O assassinato de Marielle Franco é um típico caso de execução sumária, quando a ação é direcionada e a vítima não tem direito à defesa. Não por acaso, ela foi alvejada com pelo menos quatro tiros na cabeça (a perícia encontrou nove cápsulas de balas no local). Vale destacar que no momento da ação, Marielle estava no banco de trás do carro, no lado do carona, num veículo que possuía vidros fumês, o que impedia a visualização dos bandidos. Ou seja, para conseguir efetuar os disparados com tal precisão, os assassinos teriam que, no mínimo, ter a posição exata das pessoas – a Polícia inclusive trabalha com a hipótese de os criminosos já estarem acompanhando o grupo por algum tempo.

Também chama a atenção o fato de os assassinos terem disparado contra o carro e fugido logo na sequência, sem levar absolutamente nada, o que mostra que não havia qualquer interesse em roubar, apenas em executar.

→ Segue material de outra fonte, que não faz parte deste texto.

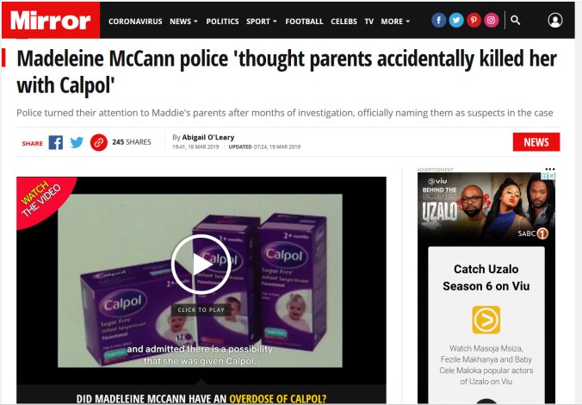582x405 pixels.
Task: Open author Abigail O'Leary's page
Action: (x=207, y=137)
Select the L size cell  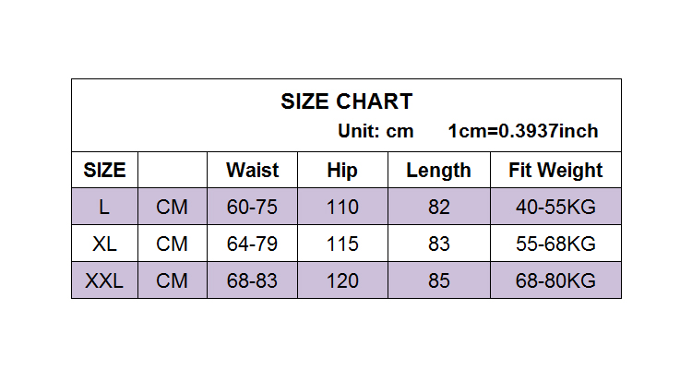click(x=104, y=207)

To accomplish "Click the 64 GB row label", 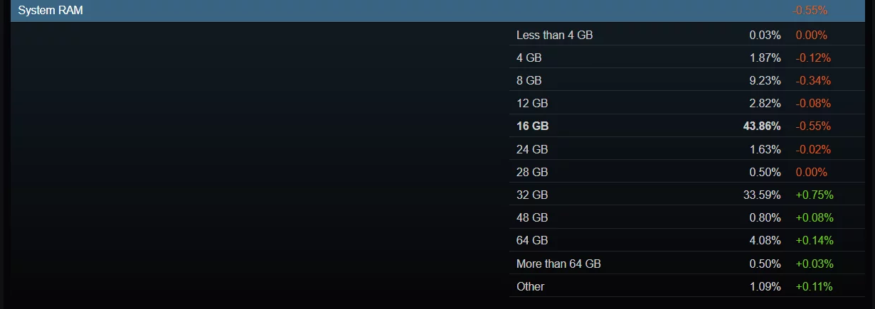I will coord(532,240).
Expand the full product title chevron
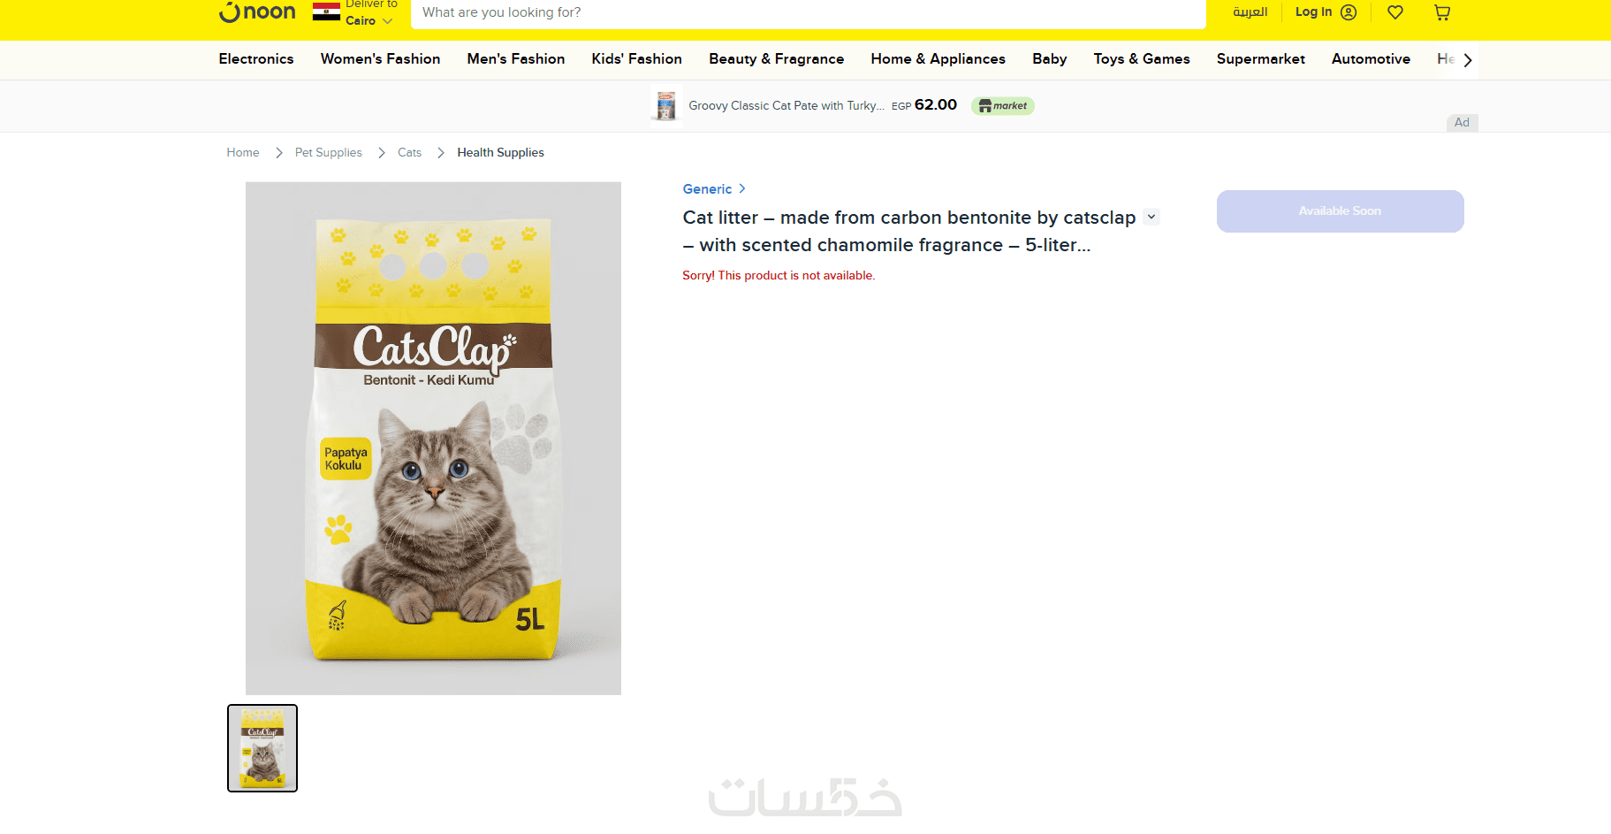This screenshot has height=834, width=1611. (1151, 217)
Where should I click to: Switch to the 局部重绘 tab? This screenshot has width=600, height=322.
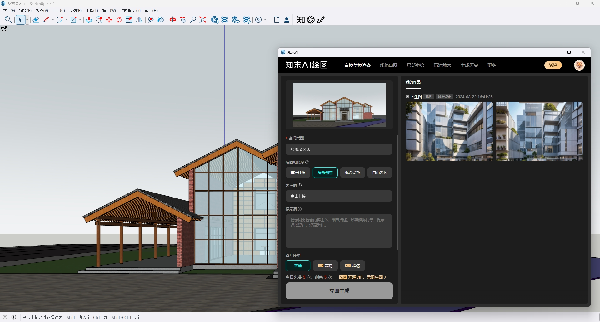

Outra grande “coincidência” é o fato de que um dia antes do assassinato, a vereadora havia denunciado a violência policial no Rio em suas redes sociais. Em uma das postagens, Marielle afirmou que: "Mais um homicídio de um jovem que pode estar entrando para a conta da PM. Matheus Melo estava saindo da igreja. Quantos mais vão precisar morrer para que essa guerra acabe?". Quatro dias antes da morte, também pelas redes sociais, ela chegou a chamar o 41° BPM de "Batalhão da morte": "O que está acontecendo agora em Acari é um absurdo! E acontece desde sempre! O 41° batalhão da PM é conhecido como Batalhão da morte. CHEGA de esculachar a população! CHEGA de matarem nossos jovens". E mais: “Precisamos gritar para que todos saibam o está acontecendo em Acari nesse momento. O 41° Batalhão da Polícia Militar do Rio de Janeiro está aterrorizando e violentando moradores de Acari. Nessa semana dois jovens foram mortos e jogados em um valão. Hoje a polícia andou pelas ruas ameaçando os moradores. Acontece desde sempre e com a intervenção ficou ainda pior".

No dia 28 de fevereiro, a vereadora se tornou relatora da comissão destinada a acompanhar a Intervenção, que tinha por objetivo, nas palavras de Marielle, “fiscalizar o Poder Público, visitar territórios, colher dados, solicitar informações e organizar reuniões sobre a Intervenção no Município. Nós temos lado e somos contra essa Intervenção. Já nos posicionamos sobre isso. Sabemos que ela é uma farsa, com objetivos eleitoreiros. Por isso, vamos ocupar esse espaço cumprindo o nosso papel de fiscalização, enquanto legisladora municipal”.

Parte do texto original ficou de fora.